By Gretchen Wing
Special to the Weekly
In the tiny, vibrant kitchen at the heart of Vortex Restaurant, Jean Perry is ladling out the rich, savory soups of the day. In her 23rd year as owner, she would love to have a day off but she can’t keep employees long enough to fill the highly trained manager-cook position Vortex requires. Her workers can’t find a place to live.
At Vita’s Wildly Delicious, it’s Friday night wine-tasting, and owner Bruce Botts is talking wine. Musicians fill the brand-new events stage, diners fill the eclectic tables and chairs, and the scents of grilled panini and blooming lilacs fill the air. In his eighth season, Botts would like to open his doors for more days and weeks, but he cannot find housing for the staff he wants to hire.
At 4:30 in the morning, Holly B’s Bakery is already toasty and smelling of brown sugar and raspberries. Stephanie Smith, in her third season as owner of the 43-year-old bakery, mixes mulitgrain bread dough while her assistants churn out blueberry scones and puffy croissants. By 6:45 customers are peering in, thrilled to find the bakery opening on a Thursday. Till mid-June, Smith has only been able to open Fridays through Mondays, due to lack of staff—or rather, housing for staff.
Both bar and restaurant of The Galley are packed, and the staff of Jeff Nichols, 17-year owner, are scrambling to serve up juicy cheeseburgers and halibut burritos with mango salsa to the throng. The sign outside reads, “Now hiring all positions.”
Three of these four owners of Lopez establishments voice a common refrain: business suffers from their inability to house the workers they’d like to attract and keep. Jean Perry says, “For quite a few years we were open Monday through Saturday, 10 to 7, and for a few years also on Sunday from 10 to 3. We are now open 10 to 3 Wednesday through Saturday. This is a difference of 39 hours per week—a direct outcome of lack of personnel, particularly long-term, experienced workers.”
While Nichols attributes The Galley’s understaffing to other issues than just housing, he adds, “I could certainly hire more folks if there were more rentals available.”
Botts agrees, saying, “Right now I have an employee living in my house and another in a small bedroom above Vita’s. I’m happy to have them, but I think both would prefer a more independent situation.”
Smith echoes this complaint: “Every summer when college kids come back to work, I’m scouring around to find them a cabin or room to live in.” Some stay on family property or with friends, but such housing is sometimes little more than a roof. Smith says, “We’ve had several employees living without running water and/or the ability to cook.” She often finds her employees preoccupied by the basic issues of self-care and feeding after a hard shift in the bakery.
The problem, says Perry, goes beyond summer workers. “The more devastating decline has been in folks who actually live on the island and wish to work steadily, over time.
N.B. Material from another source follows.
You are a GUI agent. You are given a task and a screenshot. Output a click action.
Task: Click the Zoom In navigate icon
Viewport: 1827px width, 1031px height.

One of the reasons I originally chose to be open year-round was for the sake of employees who needed year-round livelihoods, as well as for the community’s need for sustenance beyond summer. But it is very difficult now to find people who have a place to live, want to work steadily, even part time, and plan to stay on the island—that is, a regular work force.”
Smith herself felt the housing squeeze when she and her husband bought Holly B’s in 2016. “When we moved here…we only had one option for long-term housing. It was much more than we were hoping to spend, and it only became available a few weeks before we took bakery ownership. We thought we were going to have to buy a travel trailer and live in the back parking lot of the bakery in February.”
While the business owners agree the problem seems to be worsening, they also share hopes of how an increase in housing options might improve their establishments.
Smith dreams of expanding staff: “We’ve been looking to hire a permanent baker and I think we could recruit someone to the island if affordable housing was available.” Botts would love to host even more crowd-pleasing events at Vita’s, like Taverna Tuesdays.
But Perry worries that the restaurateurs’ problems are only the tip of the iceberg. “People with second homes here require services. Retirees require services. There are evermore people to provide services to, and ever-fewer people to provide those services…and I feel that food establishments like Vortex are probably feeling the crunch first, with housing being the critical benchmark.” Like Nichols, Perry recognizes that other trends contribute to the labor shortage, such as young Lopezians leaving the island and not returning. But, she affirms, “The labor pool for transitional workers is very directly tied to available housing.”